I seem to be a little confused about CUDA “p2pbandwidthlatency”.
I installed 3 NVIDIA A40 GPUs without NVLink and ran this example.
The bandwidth of device 0 to 0 is about 640 GB/s. This data is based on official specifications." GPU Memory Bandwidth"?
GPU Memory 48 GB GDDR6 with error-correcting code (ECC)

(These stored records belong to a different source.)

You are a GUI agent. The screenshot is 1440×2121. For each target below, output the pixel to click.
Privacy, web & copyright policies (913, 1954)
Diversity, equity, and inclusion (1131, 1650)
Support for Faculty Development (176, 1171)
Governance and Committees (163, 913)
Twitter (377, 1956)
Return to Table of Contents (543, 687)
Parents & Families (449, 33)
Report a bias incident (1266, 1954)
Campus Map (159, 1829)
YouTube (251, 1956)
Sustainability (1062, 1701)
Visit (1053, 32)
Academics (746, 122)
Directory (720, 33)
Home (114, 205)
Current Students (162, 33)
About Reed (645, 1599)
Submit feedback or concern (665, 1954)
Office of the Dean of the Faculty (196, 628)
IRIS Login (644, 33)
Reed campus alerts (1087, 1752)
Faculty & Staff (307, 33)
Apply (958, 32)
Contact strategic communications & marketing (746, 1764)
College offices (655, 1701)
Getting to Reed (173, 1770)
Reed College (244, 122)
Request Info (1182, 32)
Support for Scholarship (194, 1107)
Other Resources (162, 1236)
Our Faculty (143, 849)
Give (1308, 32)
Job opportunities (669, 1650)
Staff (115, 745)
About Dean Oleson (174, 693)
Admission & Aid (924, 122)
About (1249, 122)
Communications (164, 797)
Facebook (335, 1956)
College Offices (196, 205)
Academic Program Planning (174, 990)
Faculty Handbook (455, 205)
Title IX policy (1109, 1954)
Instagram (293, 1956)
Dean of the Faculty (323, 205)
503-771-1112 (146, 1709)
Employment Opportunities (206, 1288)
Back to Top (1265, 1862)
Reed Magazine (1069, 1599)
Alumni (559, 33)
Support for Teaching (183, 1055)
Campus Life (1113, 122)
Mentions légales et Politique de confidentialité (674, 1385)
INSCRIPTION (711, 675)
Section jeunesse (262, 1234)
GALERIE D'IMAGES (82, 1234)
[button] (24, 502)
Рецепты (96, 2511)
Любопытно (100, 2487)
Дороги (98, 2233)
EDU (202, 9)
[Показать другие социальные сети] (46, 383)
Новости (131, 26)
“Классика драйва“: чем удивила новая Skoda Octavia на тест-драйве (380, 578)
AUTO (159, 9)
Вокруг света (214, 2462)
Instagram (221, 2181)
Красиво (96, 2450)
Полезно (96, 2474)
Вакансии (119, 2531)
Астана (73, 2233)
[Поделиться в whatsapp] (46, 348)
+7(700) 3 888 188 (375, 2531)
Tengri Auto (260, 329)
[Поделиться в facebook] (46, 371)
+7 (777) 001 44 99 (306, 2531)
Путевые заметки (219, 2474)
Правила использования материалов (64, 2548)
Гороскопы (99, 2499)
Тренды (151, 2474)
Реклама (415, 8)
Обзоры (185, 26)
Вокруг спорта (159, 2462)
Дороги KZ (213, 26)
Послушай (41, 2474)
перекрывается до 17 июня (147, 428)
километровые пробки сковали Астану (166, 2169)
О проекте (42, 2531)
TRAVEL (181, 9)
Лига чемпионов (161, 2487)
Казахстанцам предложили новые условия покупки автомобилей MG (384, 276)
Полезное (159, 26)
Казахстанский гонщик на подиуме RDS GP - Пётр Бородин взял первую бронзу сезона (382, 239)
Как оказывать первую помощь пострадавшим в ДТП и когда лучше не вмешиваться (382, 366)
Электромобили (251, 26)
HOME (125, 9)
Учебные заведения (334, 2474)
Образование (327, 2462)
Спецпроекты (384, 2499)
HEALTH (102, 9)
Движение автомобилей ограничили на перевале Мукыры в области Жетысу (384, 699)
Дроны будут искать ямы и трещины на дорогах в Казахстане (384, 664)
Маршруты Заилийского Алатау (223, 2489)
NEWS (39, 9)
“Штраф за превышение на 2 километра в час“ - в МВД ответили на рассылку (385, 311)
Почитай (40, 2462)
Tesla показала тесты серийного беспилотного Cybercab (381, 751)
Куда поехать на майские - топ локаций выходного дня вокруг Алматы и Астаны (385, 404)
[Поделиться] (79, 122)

GPU Memory Bandwidth 696 GB/s
NVIDIA NVLink 112.5 GB/s (bidirectional)
PCIE Gen4 x16 31.5 GB/s (bidirectional)
NVLink 2-way low profile (2-slot)
Display Ports 3x DisplayPort 1.4*
Max Power Consumption 300 W
Form Factor 4.4" (H) x 10.5" (L) Dual Slot
vGPU Software Support NVIDIA vPC/vApps, NVIDIA RTX Virtual Workstation, NVIDIA Virtual Compute Server
vGPU Profiles Supported See the Virtual GPU Licensing Guide
NVENC NVDEC 1x 2x (includes AV1 decode)
Secure and Measured Boot with Hardware Root of Trust Yes
NEBS Ready Level 3
Power Connector 8-pin CPU
In addition, what is the reference direction of “0 to 1” and “0 to 2” Bidirectional P2P Bandwidth?
Reference “Interconnect” PCIe Gen4 x 16?